Description of the task
Return the lines of the records unchanged, starting at the line that contains "The image size is (1024, 486)." and ending after the line that contains "pyautogui.click(x=23, y=239)". Leave the pictures out of your answer.

* Start Data to process *

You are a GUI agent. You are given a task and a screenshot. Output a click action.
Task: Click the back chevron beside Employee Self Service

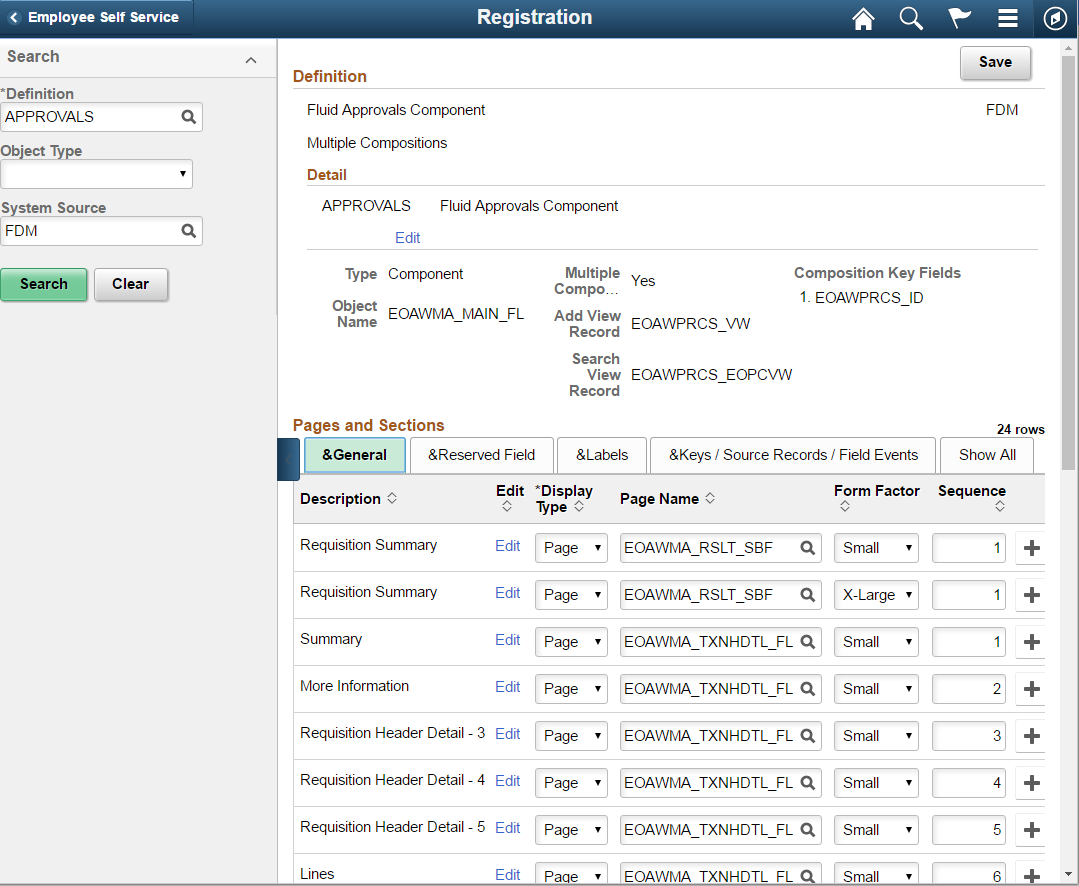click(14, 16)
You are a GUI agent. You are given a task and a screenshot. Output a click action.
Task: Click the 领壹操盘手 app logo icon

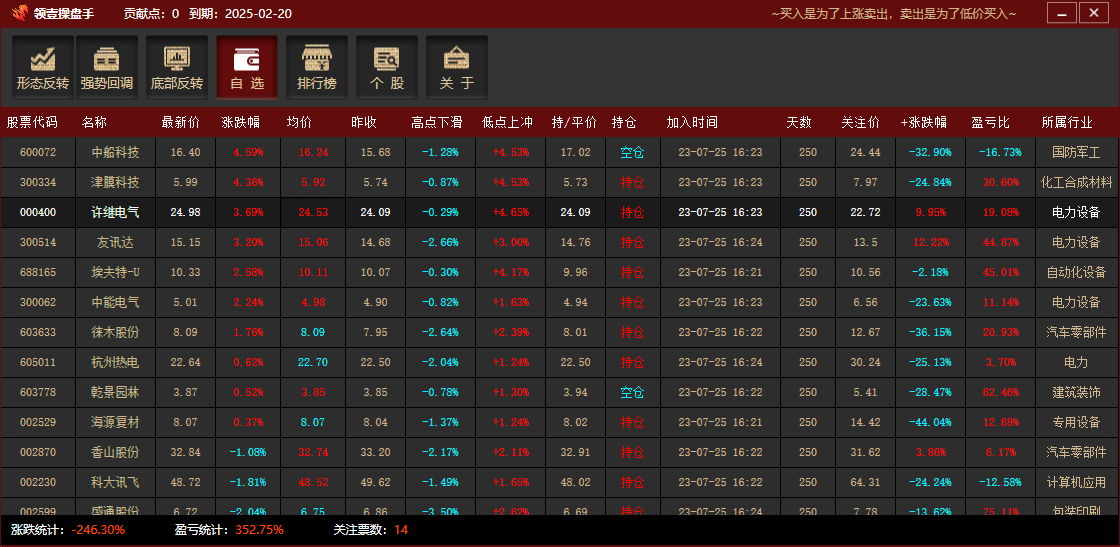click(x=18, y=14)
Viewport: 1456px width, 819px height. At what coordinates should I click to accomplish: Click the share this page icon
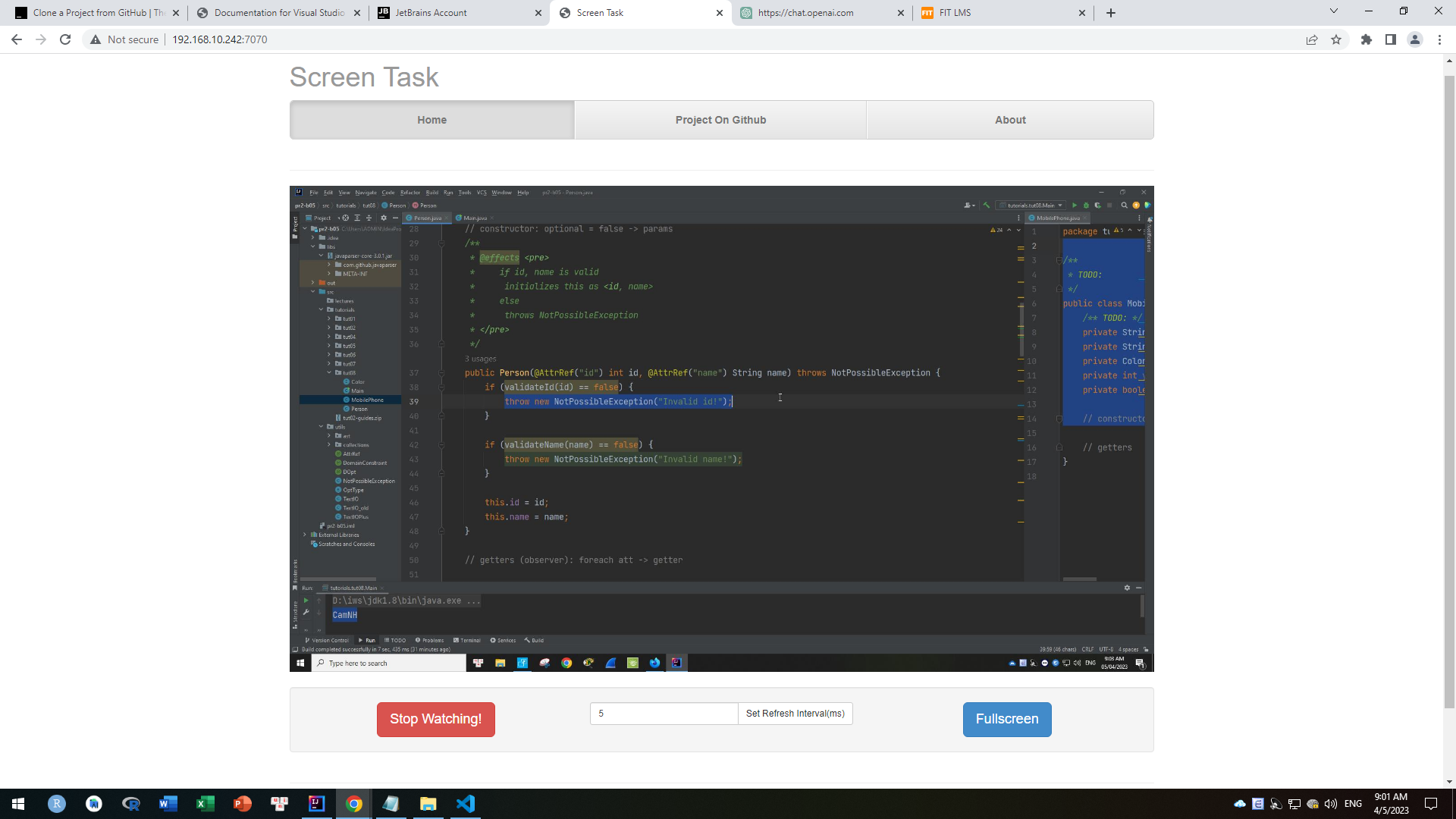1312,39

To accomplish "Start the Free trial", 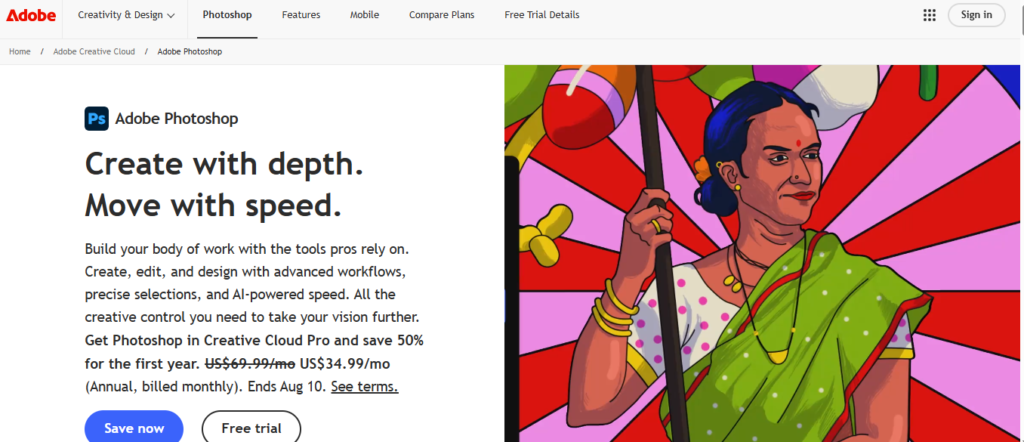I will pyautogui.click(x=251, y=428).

* End Data to process *
* Start Data to process *

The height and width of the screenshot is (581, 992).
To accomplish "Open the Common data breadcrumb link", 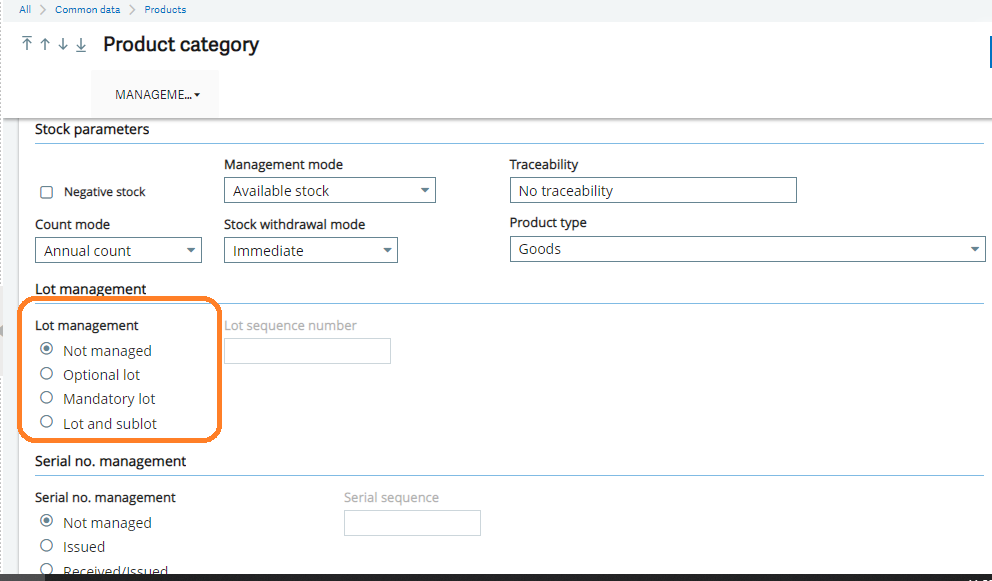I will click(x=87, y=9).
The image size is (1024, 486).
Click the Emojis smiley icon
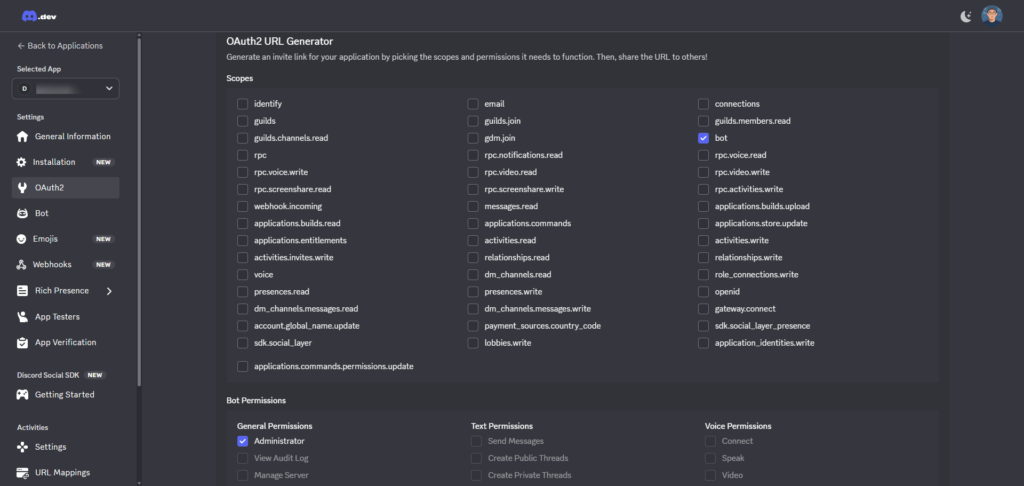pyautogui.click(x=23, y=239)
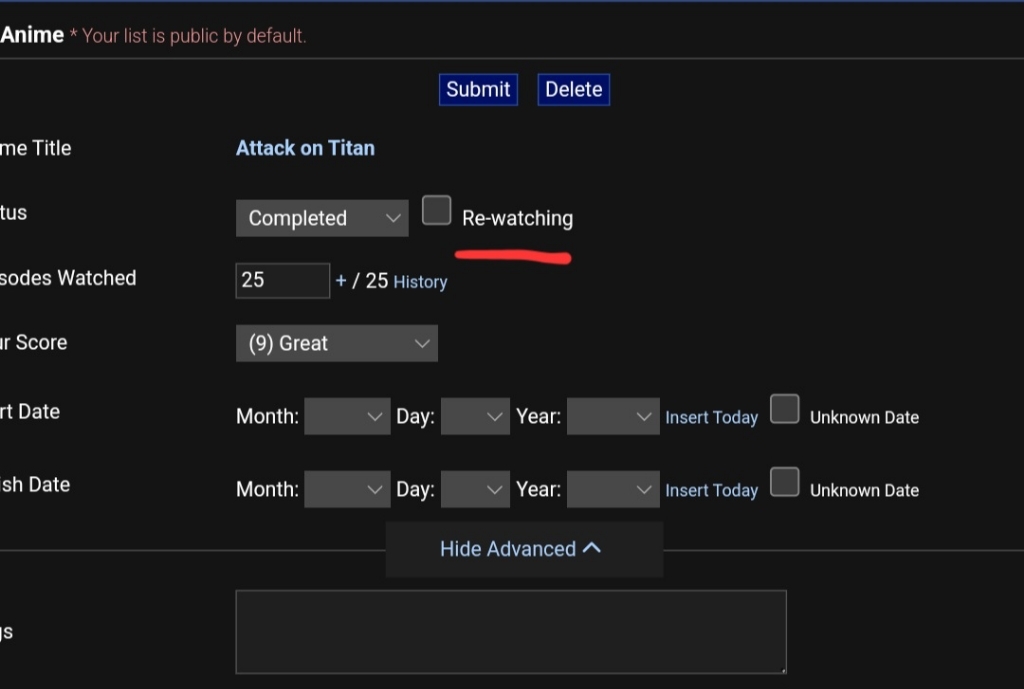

* End Data to process *
* Start Data to process *

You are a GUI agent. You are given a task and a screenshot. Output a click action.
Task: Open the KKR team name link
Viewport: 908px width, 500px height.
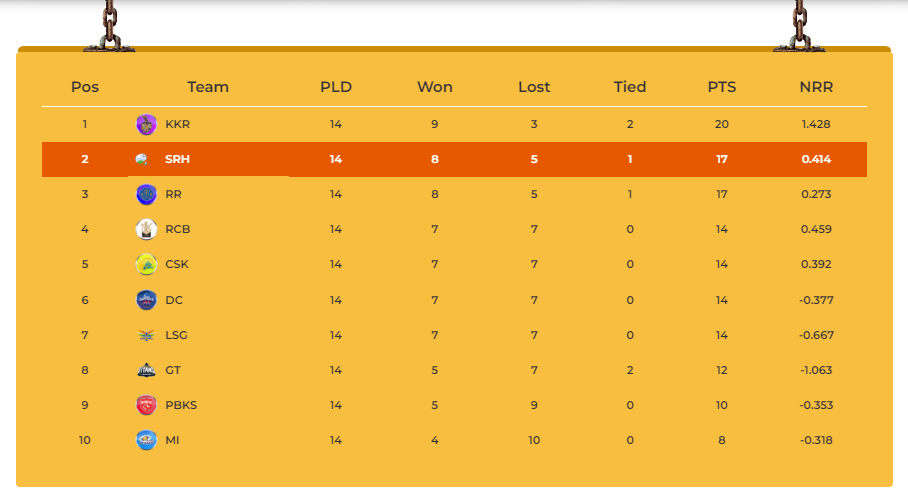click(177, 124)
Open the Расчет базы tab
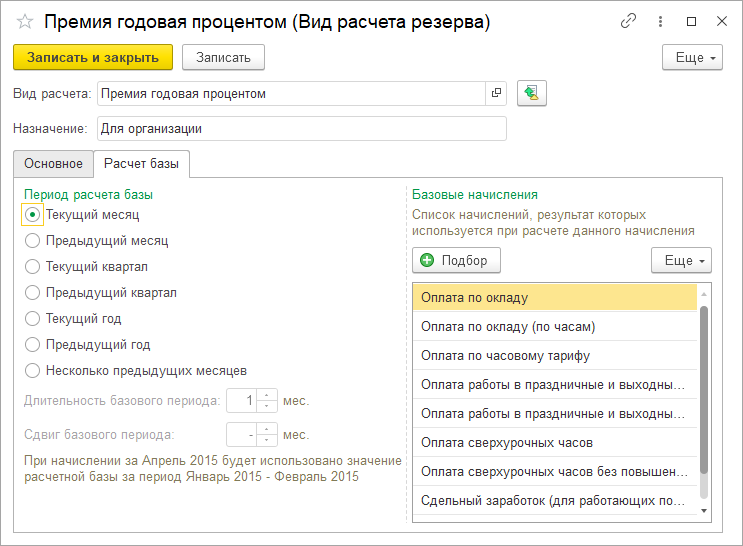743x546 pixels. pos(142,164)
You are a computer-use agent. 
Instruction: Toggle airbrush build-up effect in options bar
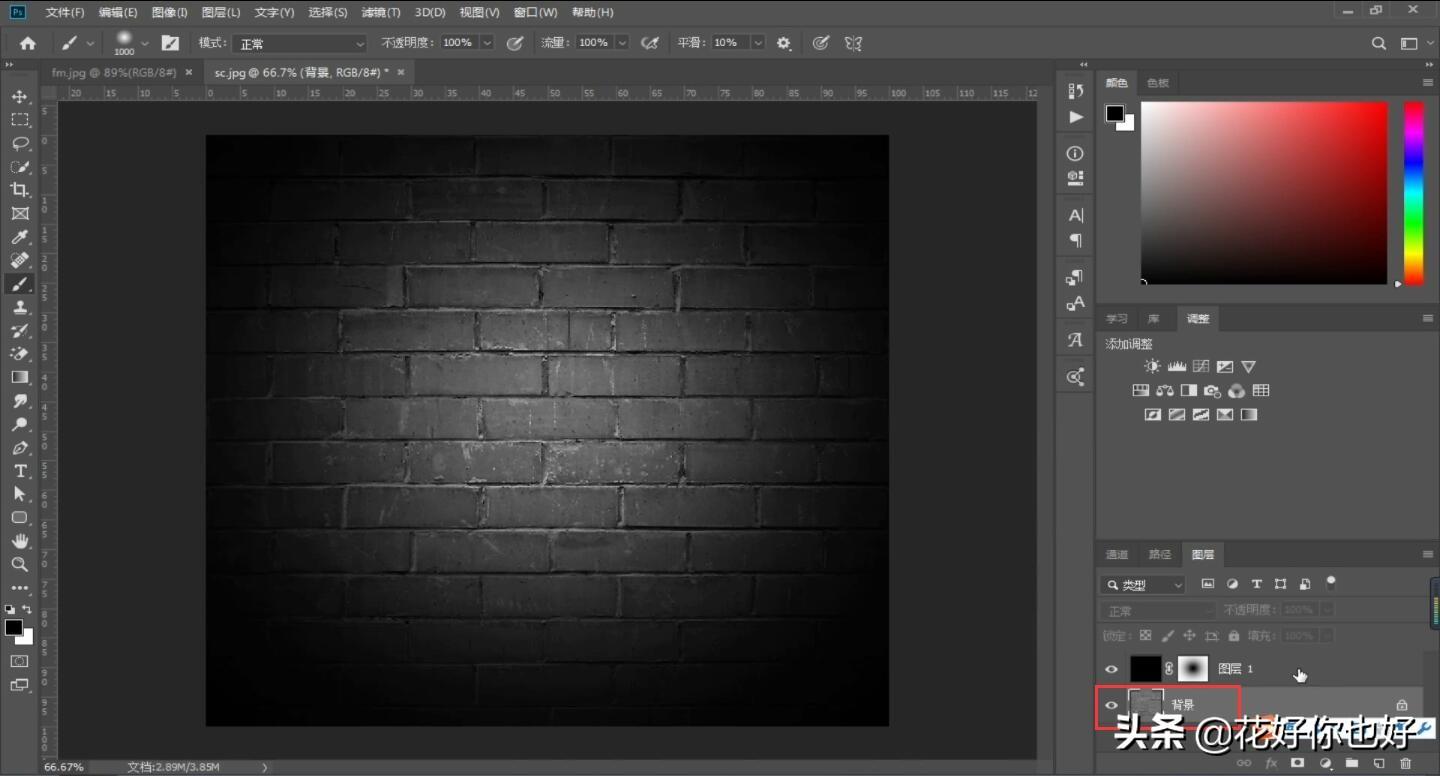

* End Data to process *

Answer for the task
The image size is (1024, 486).
Click the Emojis smiley icon
pyautogui.click(x=23, y=239)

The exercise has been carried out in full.